ARBEITSANWEISUNG: Ersetze im Ausgangstext "Variable" durch "Liste" und gib den Abschnitt von "Falls du es" bis einschließlich "Auswahl stellen wolltest." wieder.

AUSGANGSTEXT:
——————
Hallo FriendlyDIamond,

Ich verstehe deine Frage nicht wirklich. 
Wenn ich mutmaßen würde, willst du erreichen, dass man mehrere Richtungen nacheinander auswählen kann?
Also, man läuft links entlang, dann rechts und wieder links. Erst dann kommt erneut eine Textausgabe deiner Geschichte?
Falls du es so meinst, könnte man das auf unterschiedliche Weise lösen. Du könntest z.B. Beim drücken eines Buttons einen Wert in einer Variable speichern und die darauf zur Auswahl stehenden Buttons anzeigen. Das wiederholst du solange, bis du alle Richtungsangaben hast, die du zur Auswahl stellen wolltest.

Es wäre schön, wenn du deine Frage etwas präziser stellen könntest.



> bei dem man sich zwischen "nach vorne" und "nach rechts" entscheiden muss.Jedoch kann ich nicht beide Richtungen zur Wahl stellen. Es funktioniert immer nur EINE.


Ist das jetzt ein Fakt, wie dein Programm arbeiten soll, oder willst du von diesem Zustand weg kommen? 

Deine Frage lässt mich nebenbei darüber nachdenken, ob ich schon einmal in zwei Richtungen gleichzeitig gelaufen bin. 

Wie gesagt, beschreibe einmal etwas genauer, wie du dir die Bedienung am Ende vorstellst.

Gruß Danloc


----------



## FriendlyDiamond (16. Jan 2018)
——————
EXTRAHIERTES MATERIAL:

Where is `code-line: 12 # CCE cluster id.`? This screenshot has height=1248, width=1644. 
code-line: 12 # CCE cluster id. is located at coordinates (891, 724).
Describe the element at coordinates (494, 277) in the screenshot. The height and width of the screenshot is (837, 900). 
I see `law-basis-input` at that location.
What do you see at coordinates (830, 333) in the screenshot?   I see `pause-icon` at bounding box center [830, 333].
——————
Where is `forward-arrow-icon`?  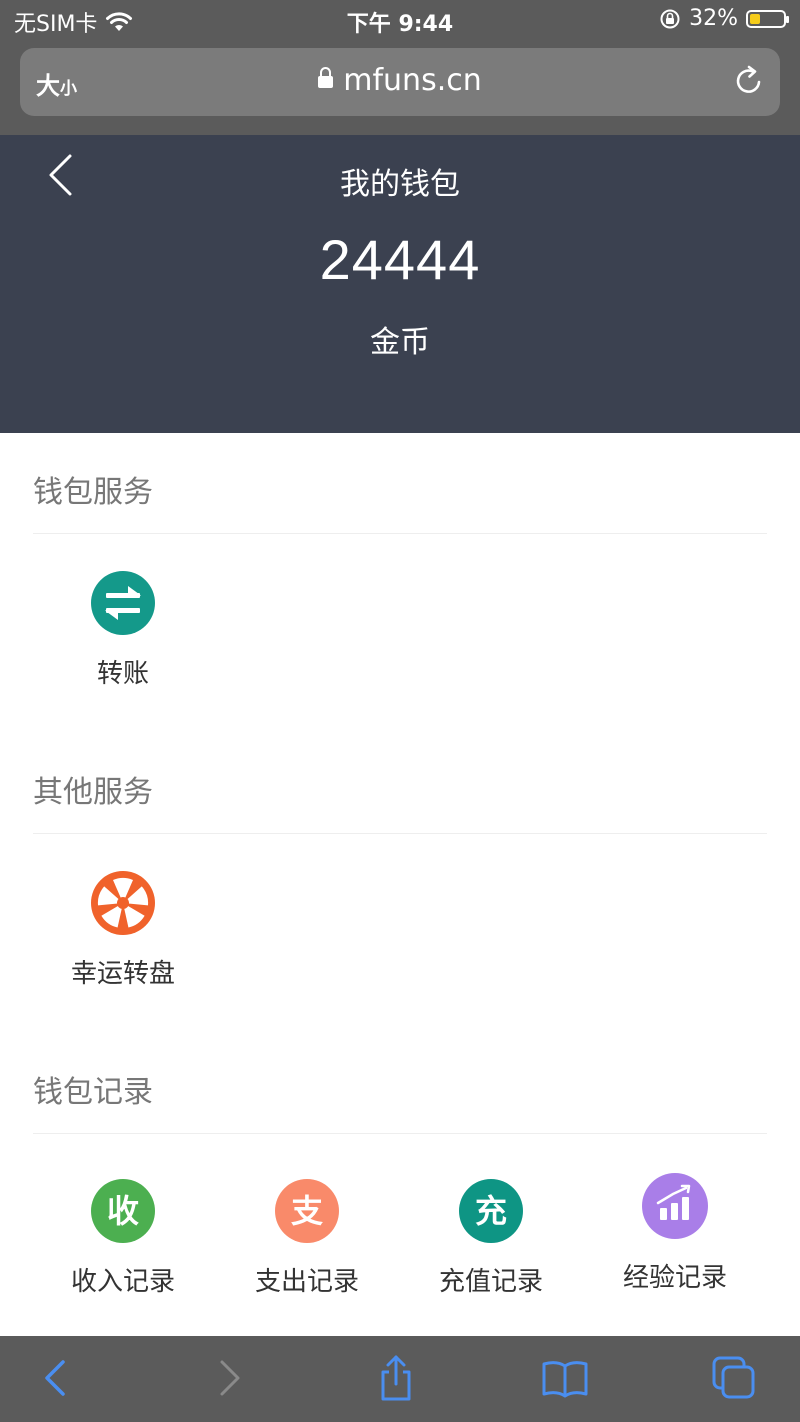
——————
SCHRIFTLICHE LÖSUNG:
Falls du es so meinst, könnte man das auf unterschiedliche Weise lösen. Du könntest z.B. Beim drücken eines Buttons einen Wert in einer Liste speichern und die darauf zur Auswahl stehenden Buttons anzeigen. Das wiederholst du solange, bis du alle Richtungsangaben hast, die du zur Auswahl stellen wolltest.